Second. If you have 35 minutes of time, may I suggest Obama's speech to the NAACP? Really gave me a lift.
edit: my linking abilities are lacking. I watched it at msnbc.
My husband just got laid off. Second time in 5 years. COBRA for first 9 months for my family: $500. thanks to some government help. Month 10 through 18: $1250.
Public Option. I need it. Pre-existing condition crap needs to go.
Juanes
Submitted July 17, 2009 - 12:17 pm by Charlie HardyAfter Colombia bombed and invaded Ecuador in March 2008, Juanes organized a concert—on the Colombian-Venezuelan border! Why didn’t he plan it for the Colombian-Ecuadorian border? Or better yet, why didn’t he organize it to take place in front of the Palacio de Nariño in Bogota where the bombing and invasion of Ecuador was authorized?
@ Lorie
Submitted July 17, 2009 - 1:09 pm by Al GiordanoLorie - Funny you should mention it.
I quote Obama's NAACP speech last night in a new post now up here at The Field, in which I show how Secretary Clinton is contradicting it.
"camisa negra" as dog-whistle?
Submitted July 17, 2009 - 1:19 pm by FreddyMoraca (not verified)Not being a fan of rock-en-español, I had no clue of Juanes' Uribista tendencies, but apparently Italian neofascist clubbers did not fail to decode the Mussolinian message in the title track of the album whose cover appears above, see
http://es.wikipedia.org/wiki/La_camisa_negra
@ Freddy
Submitted July 17, 2009 - 2:08 pm by Al GiordanoFreddy - That's why I put that album cover up as the graphic. It is a permanent reminder to Juanes of how his actions, words and lyrics can come back to bite him if he's not more careful than he was naming a song "The Black Shirt."

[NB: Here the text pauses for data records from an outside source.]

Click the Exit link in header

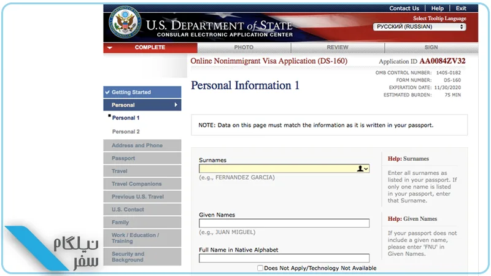pos(461,9)
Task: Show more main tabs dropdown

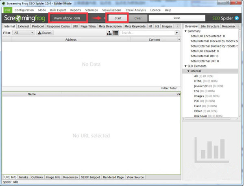Action: [177, 26]
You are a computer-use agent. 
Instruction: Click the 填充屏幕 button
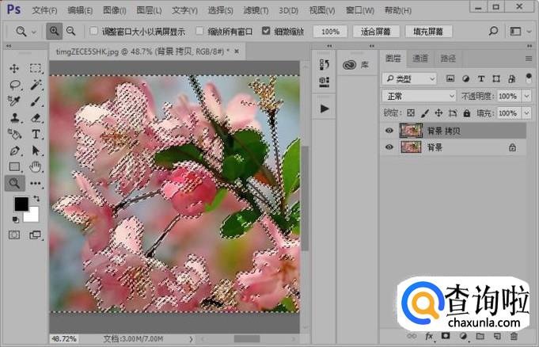pos(428,32)
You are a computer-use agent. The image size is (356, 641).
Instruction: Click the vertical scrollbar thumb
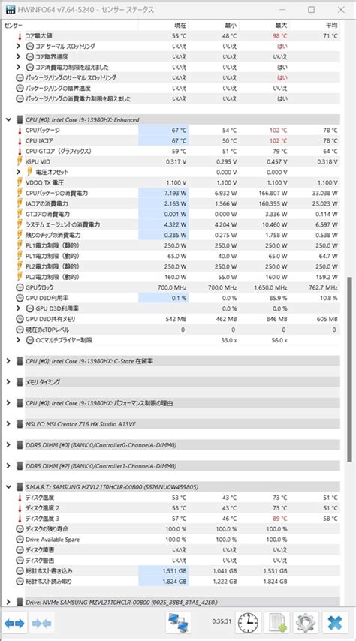click(x=349, y=369)
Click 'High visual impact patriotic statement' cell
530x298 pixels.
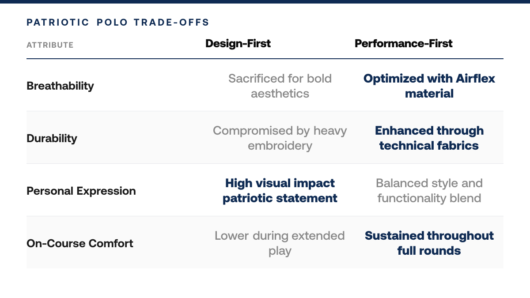click(280, 191)
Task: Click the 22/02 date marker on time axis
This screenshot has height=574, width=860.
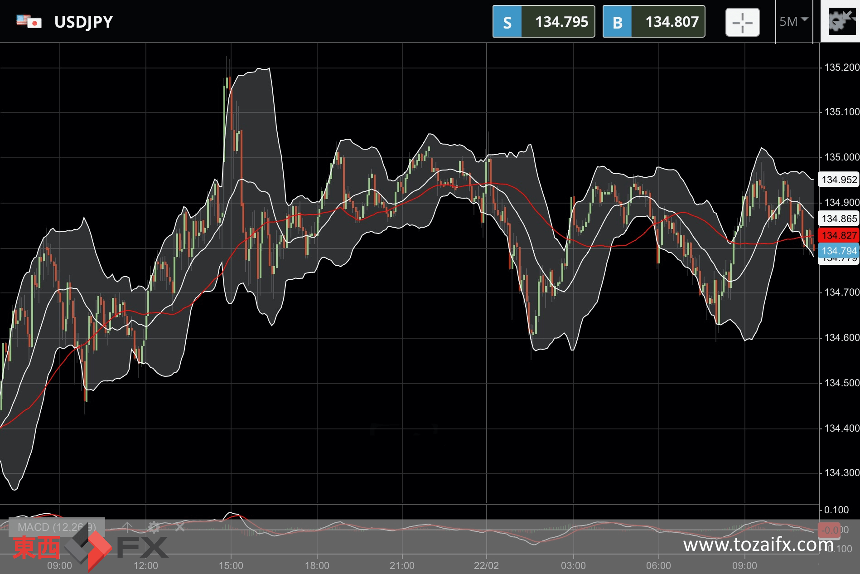Action: point(486,565)
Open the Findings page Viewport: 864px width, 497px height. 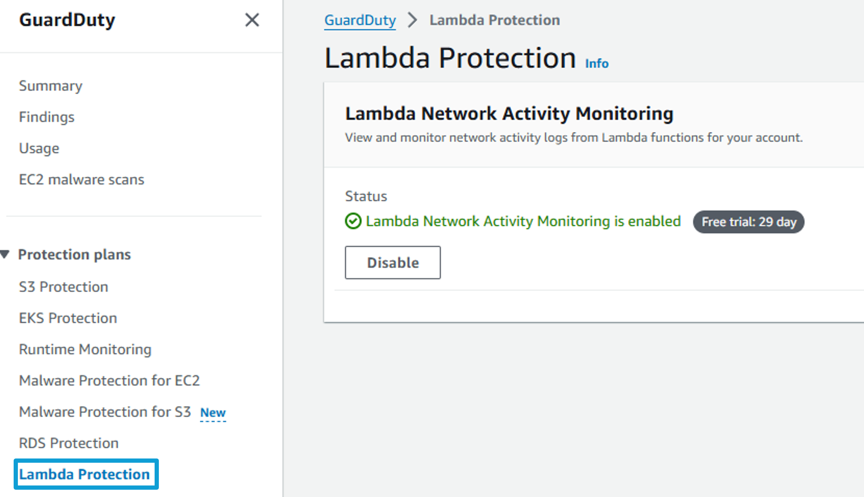[46, 117]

Where Did All The Folk Singers Go?
Submitted July 18, 2009 - 1:08 am by Communard (not verified)Juanes is just another example of the poor state of Latin American music right now. The hemisphere that gave us Victor Jara, Mercedes Sosa, Silvio Rodriguez and Soledad Bravo is now offering us these commercial, politically dead figures like Juanes. I doubt he's even a real Uribista. Like Shakira, he probably doesn't even know what Uribe's actual politics are.